Well that was the week of AdWeek 2015. Disparately dressed advertising and marketing bods pounding the streets of London, oversized AdWeek lanyards (identifying them) violently swinging as they shout into mobiles, only to steady as they join long queues at St James's Church, Piccadilly - or the other multitude of venues across London – ravenous for content and sensors set high to identify the smallest vibration of a new oncoming trend.
In its third year, AdWeek Europe “is a hybrid of inspiring thought leadership featuring the world's best and brightest with engaging special events that galvanize targeted constituencies. Advertising Week Europe draws from the client, media and broader cultural communities with a laser focus on key business drivers that shape and influence the global industry”.

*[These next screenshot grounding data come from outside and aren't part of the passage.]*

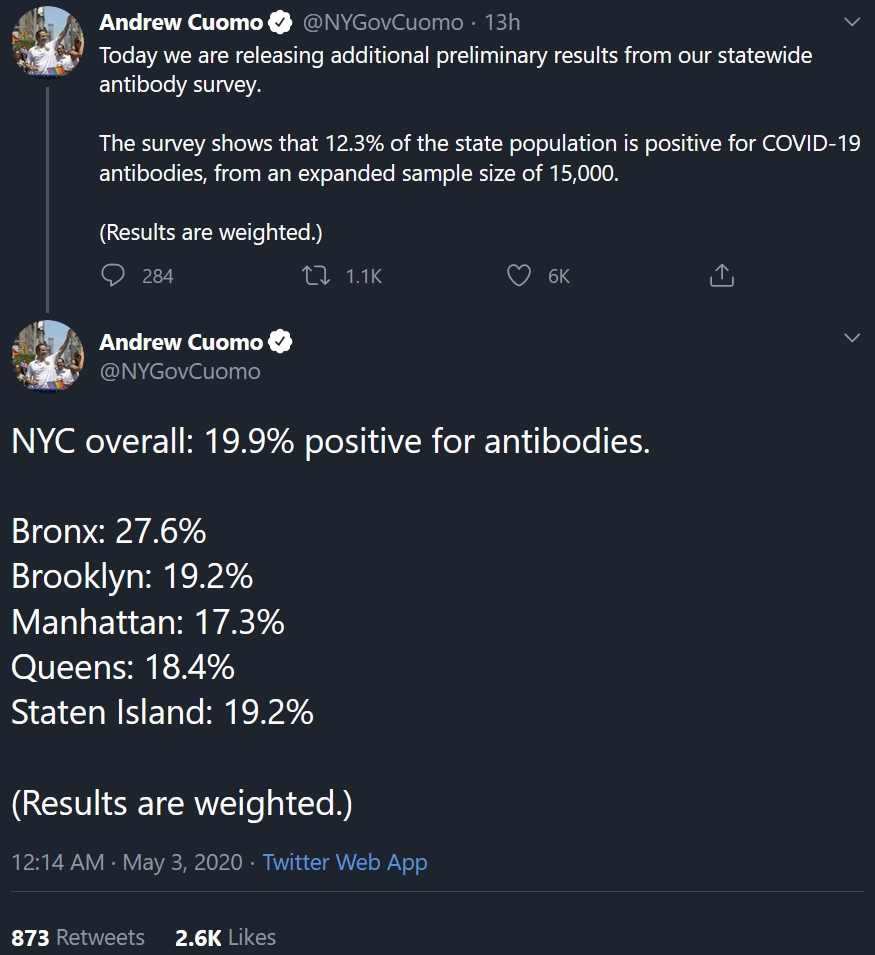This screenshot has width=875, height=955.
Task: Click the @NYGovCuomo handle under the second name
Action: [x=180, y=372]
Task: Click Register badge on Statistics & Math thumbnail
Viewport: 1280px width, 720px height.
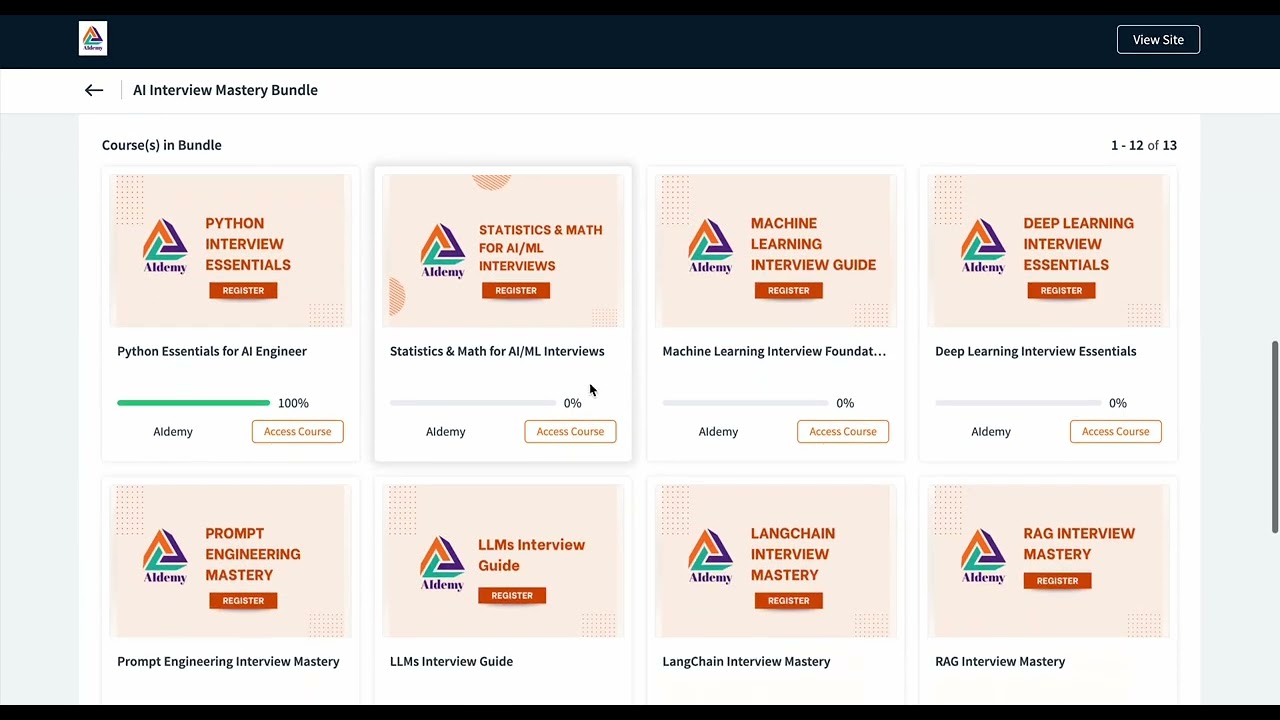Action: click(516, 290)
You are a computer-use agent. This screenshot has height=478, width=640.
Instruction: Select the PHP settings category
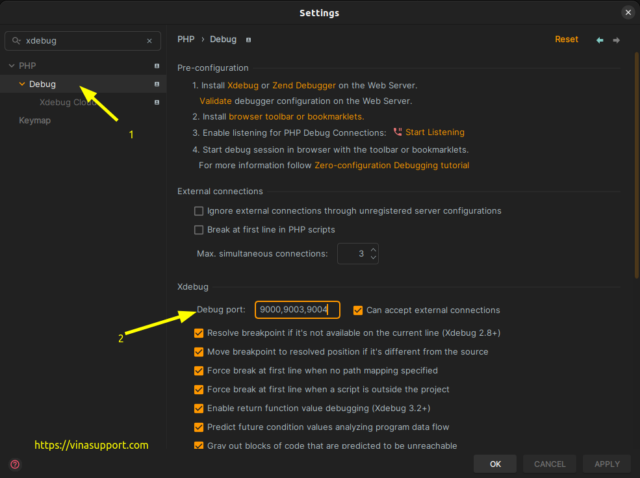click(26, 66)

Over 4 days and 209 events with an expected 23,550 in attendance visiting 113 seminars & 70 workshops; they'll be 4,059 delegates, 248 members of the press reporting on over 185 hours of Thought Leadership content and enough speakers from the world of business, technology, sport and entertainment to put an annual TED conference in the shade. The numbers speak for themselves; it’s a busy week for sure with a lot of content and distance covered and late nights extending into the aching light of the following day.
So what’s been covered this year? Here’s a snapshot:
Speaker Rafe Offer discussed The Future of Brands: What is a 21st Century Brand?
Advertisers slammed for treating older women as they’re invisible. Nicola Kemp, Marketing Magazine
Smartwatches to flop according to The Drum’s Ad Week Europe Piccadilly Circus poll. Gillian West
And Grayson Perry challenges ‘coolness’, something arguably at the very centre of the industry, by saying “Coolness is a form of orthodoxy. It’s a set of rules already coalesced around something. Being uncool is a powerful creative force”.
Of course there’s far too much content from the last week for this small news roundup but it hopefully shows the breadth of discussion and the ongoing attempts of advertisers to better understand our ever shifting relationships with brands while identifying new channels for them to reach emotions we may not even have words for yet.